Batı demişken, devam edelim.
Eee, Batı’yı bu denli
yererken, bugün Suriye’den Batı
topraklarına kaçan insanları görmüyor muyum?
Hatta İslam dünyasından.
Bizim topraklarımızda bu denli acımasız olan Batı’nın, kendi topraklarında
bize karşı ne kadar zalim olabileceğini de siz bilmiyor, değilsiniz.
Dikkat edin. Kuşları kafese kıstırırsanız, kuş kafesten çıkmak
için onu kafese tıkanın eline, yani kapıya doğru kaçmaya çalışır. Ama kafesten
dışarı çıkınca da o kuşları artık ne sizin eliniz ne kafesiniz ilgilendirir.
Türkiye, bu kafesin kapısını tutan elden medet ummadı. Başka bir
yerden uzun sürse de kafesi delmeye çalıştı. Ve deldi de.
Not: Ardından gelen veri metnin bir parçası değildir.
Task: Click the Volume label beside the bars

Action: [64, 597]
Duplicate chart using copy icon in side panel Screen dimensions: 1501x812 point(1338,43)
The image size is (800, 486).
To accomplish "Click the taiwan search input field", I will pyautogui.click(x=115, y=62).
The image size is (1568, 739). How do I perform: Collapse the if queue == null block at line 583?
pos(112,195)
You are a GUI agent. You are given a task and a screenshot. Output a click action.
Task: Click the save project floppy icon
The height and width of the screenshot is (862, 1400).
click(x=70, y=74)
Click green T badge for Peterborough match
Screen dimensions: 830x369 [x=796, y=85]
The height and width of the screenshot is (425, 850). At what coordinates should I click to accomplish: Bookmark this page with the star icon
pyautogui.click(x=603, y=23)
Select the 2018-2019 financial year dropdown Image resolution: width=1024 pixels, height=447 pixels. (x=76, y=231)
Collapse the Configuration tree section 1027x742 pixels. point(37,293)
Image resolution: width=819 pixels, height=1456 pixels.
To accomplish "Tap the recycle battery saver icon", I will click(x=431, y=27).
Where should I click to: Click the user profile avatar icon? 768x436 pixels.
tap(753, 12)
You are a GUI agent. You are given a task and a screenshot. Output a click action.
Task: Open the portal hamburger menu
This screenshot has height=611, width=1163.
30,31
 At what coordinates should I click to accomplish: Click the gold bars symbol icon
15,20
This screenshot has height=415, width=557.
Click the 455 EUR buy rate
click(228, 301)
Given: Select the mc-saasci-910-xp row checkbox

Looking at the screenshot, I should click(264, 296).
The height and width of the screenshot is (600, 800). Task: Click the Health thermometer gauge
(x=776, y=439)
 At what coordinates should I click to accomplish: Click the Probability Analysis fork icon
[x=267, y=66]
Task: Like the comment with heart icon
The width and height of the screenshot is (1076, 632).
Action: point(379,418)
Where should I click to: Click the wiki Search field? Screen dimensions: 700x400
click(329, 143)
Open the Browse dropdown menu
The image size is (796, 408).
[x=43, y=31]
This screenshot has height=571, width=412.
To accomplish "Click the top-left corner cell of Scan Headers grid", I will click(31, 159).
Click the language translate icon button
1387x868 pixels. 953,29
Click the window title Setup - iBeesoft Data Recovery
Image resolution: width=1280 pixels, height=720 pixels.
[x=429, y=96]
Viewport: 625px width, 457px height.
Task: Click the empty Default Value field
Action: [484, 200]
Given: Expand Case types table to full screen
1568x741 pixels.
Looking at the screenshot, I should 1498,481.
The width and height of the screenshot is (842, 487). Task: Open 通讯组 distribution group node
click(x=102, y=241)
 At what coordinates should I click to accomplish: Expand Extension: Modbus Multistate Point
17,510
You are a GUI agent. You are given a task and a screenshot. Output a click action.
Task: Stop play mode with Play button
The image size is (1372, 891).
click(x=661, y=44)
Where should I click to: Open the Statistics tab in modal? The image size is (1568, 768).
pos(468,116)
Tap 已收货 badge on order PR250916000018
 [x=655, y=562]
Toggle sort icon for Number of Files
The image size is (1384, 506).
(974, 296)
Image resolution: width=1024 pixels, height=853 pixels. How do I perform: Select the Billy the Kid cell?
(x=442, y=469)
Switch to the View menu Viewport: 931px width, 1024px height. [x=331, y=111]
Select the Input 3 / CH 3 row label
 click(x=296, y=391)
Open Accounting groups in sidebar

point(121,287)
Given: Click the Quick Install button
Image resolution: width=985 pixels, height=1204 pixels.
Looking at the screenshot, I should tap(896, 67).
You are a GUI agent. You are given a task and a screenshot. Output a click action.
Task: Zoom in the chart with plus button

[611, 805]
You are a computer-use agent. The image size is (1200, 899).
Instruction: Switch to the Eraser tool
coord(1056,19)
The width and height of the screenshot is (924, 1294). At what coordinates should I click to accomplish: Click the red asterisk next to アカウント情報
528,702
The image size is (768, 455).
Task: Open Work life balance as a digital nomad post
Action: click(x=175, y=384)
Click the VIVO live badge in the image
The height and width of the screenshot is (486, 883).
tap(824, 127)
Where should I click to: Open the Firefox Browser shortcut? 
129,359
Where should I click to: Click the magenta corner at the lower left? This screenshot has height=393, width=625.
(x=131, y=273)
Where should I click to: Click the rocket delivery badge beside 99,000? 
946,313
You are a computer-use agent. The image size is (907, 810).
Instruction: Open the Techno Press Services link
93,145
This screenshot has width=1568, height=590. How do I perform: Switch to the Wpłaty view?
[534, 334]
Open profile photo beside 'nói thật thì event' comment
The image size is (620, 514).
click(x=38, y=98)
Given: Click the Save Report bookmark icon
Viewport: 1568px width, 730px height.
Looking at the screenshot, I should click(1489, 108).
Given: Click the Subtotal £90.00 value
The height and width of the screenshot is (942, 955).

Ve Batı’nın dünya
üstündeki kafesinin delinmesi, kırılması insanlığa umut vaat ediyor. Çünkü Batı fikri
bile bizi acayip derecede bunaltmaya yetiyor.
İnsanlar yeşil, sulak yerde; oturma makinesi olan evlerden öte, toprağa sırt vermiş; özgür, şerefli bir hayatın peşinde.
Bu idea da Batı ile hiç uyuşmuyor.
Modernizm, bugün gençlere tiksinti verecek kadar eski. Kaba. Ve
çıkmaz sokak.
Bitirilmesi gereken hedef: Modernizm.